▶ **Entries supplied**

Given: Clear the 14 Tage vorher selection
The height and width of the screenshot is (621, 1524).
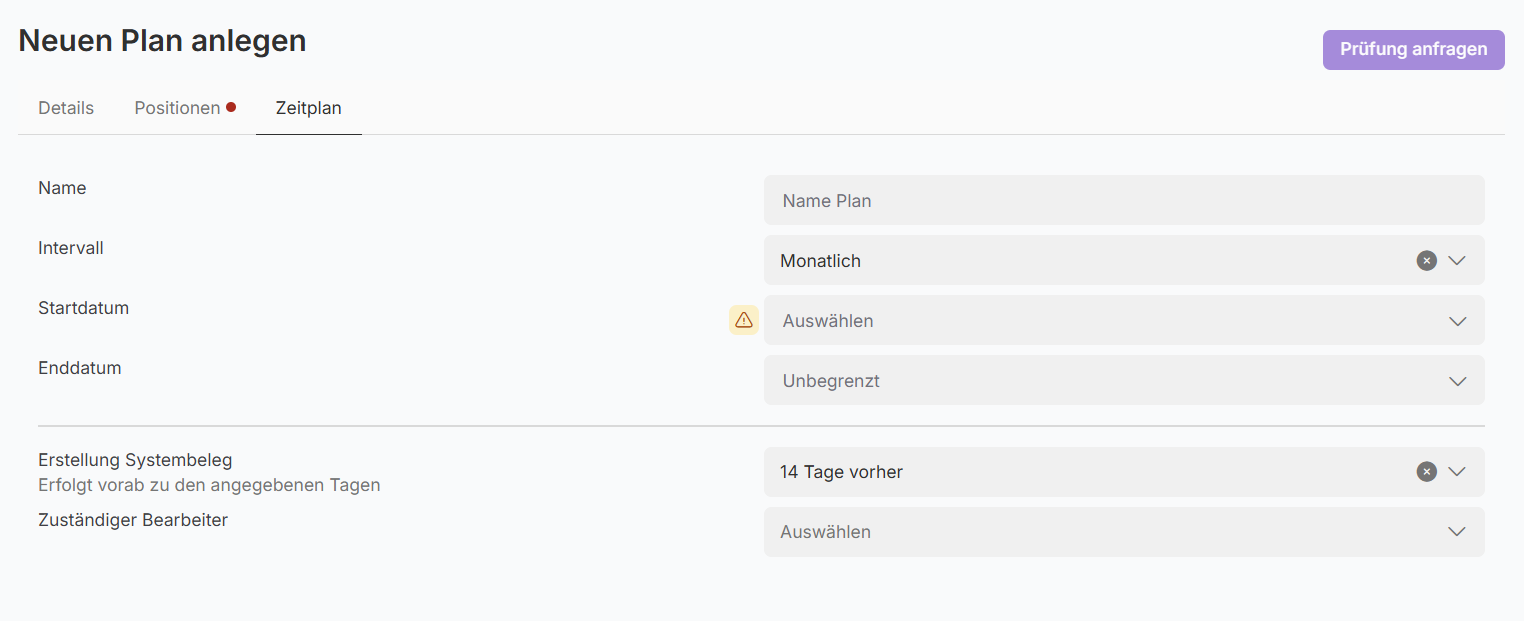Looking at the screenshot, I should 1427,472.
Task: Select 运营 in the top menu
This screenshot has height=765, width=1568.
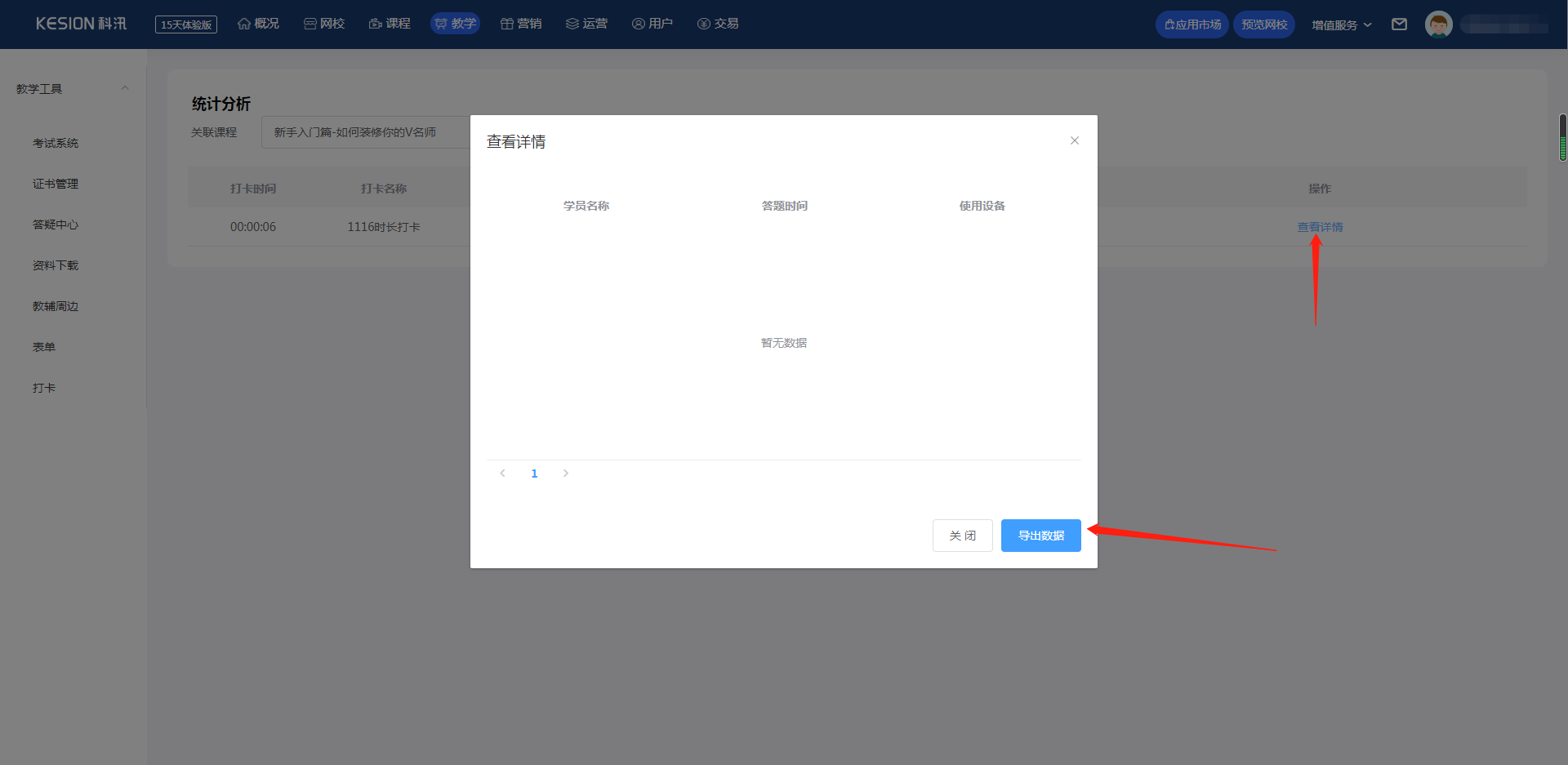Action: click(x=586, y=24)
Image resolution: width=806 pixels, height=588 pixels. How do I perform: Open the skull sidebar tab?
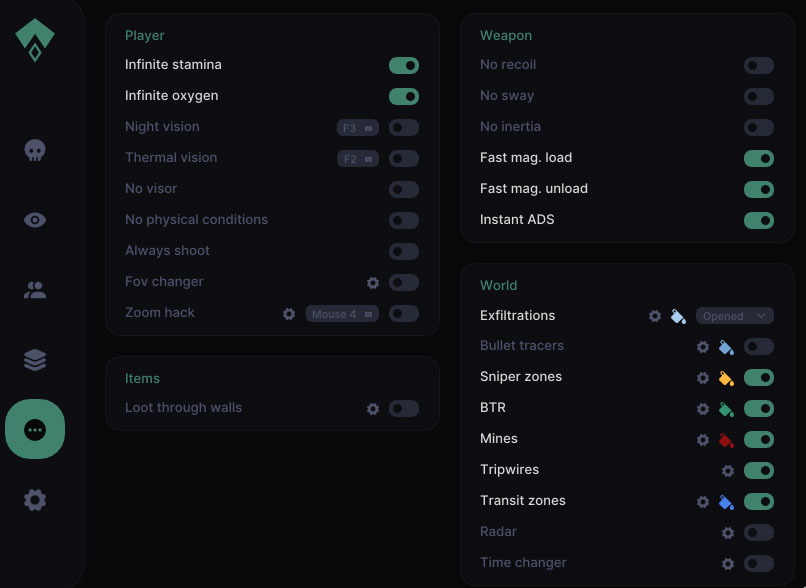pos(35,151)
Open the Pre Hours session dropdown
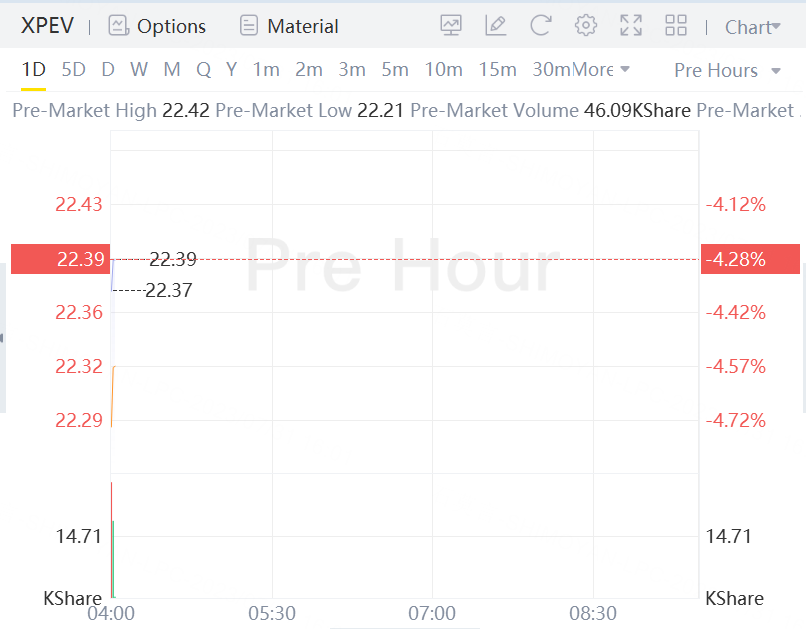Screen dimensions: 806x629 point(728,70)
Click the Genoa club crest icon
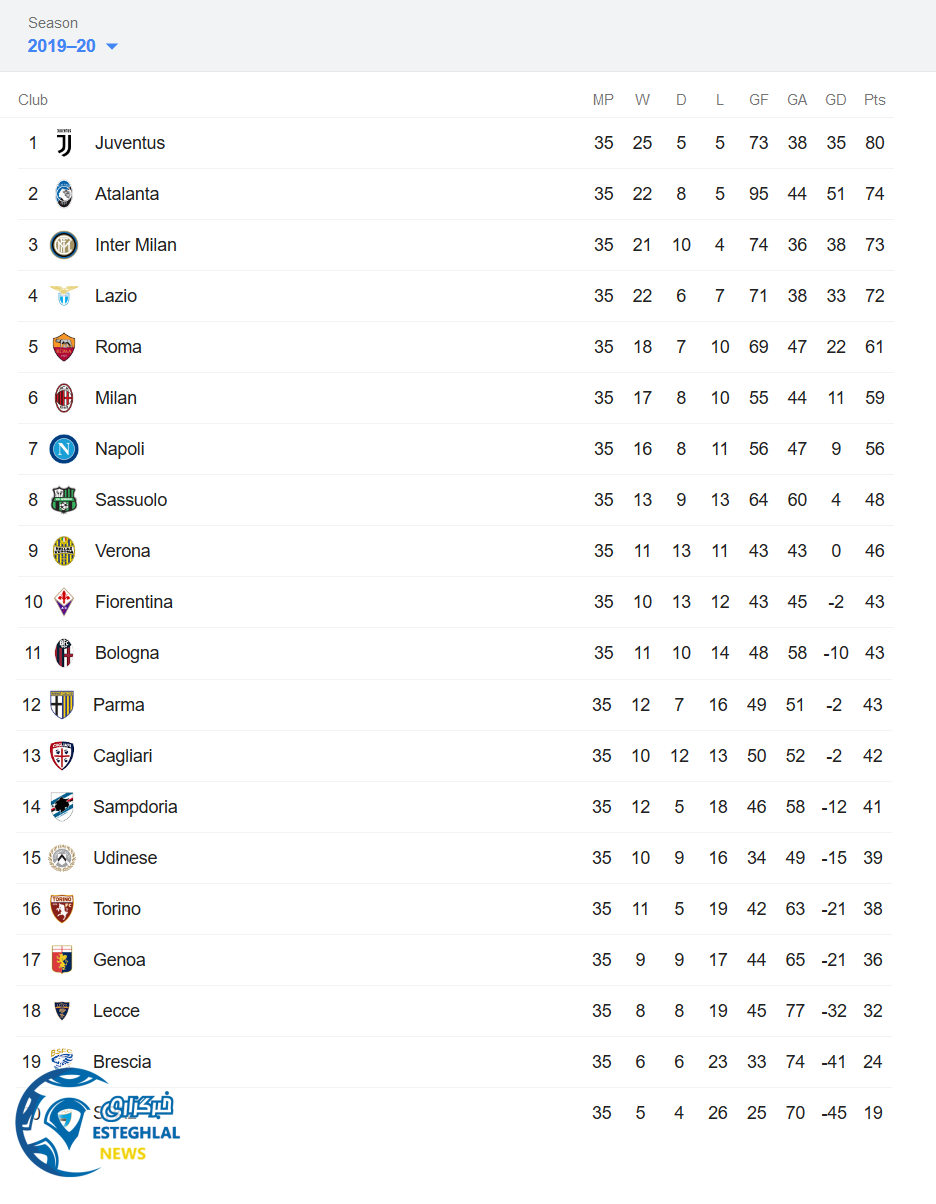The width and height of the screenshot is (936, 1204). 62,960
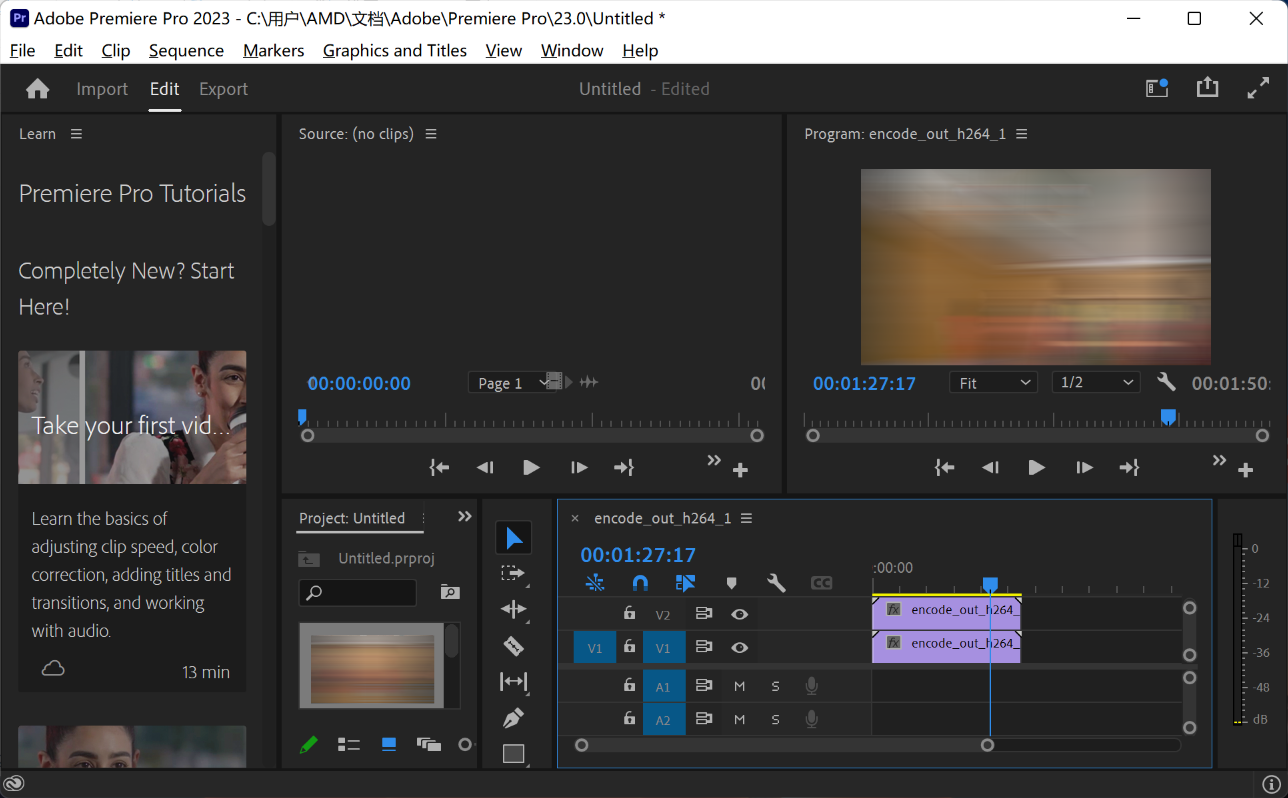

▶ **Exercise directions**
Rewrite the lines of all the items above as a numbered list, skipping any blank lines. Leave the pictures out of your answer.

▶ **Solution for this exercise**
1. Given: Clear the 14 Tage vorher selection
2. The height and width of the screenshot is (621, 1524).
3. Looking at the screenshot, I should 1427,472.
4. Task: Select 运营 in the top menu
5. This screenshot has height=765, width=1568.
6. Action: click(x=586, y=24)
7. Image resolution: width=806 pixels, height=588 pixels. How do I perform: Open the skull sidebar tab?
8. pos(35,151)
9. Open the Pre Hours session dropdown
10. Screen dimensions: 806x629 point(728,70)
11. Click the Genoa club crest icon
12. The width and height of the screenshot is (936, 1204). 62,960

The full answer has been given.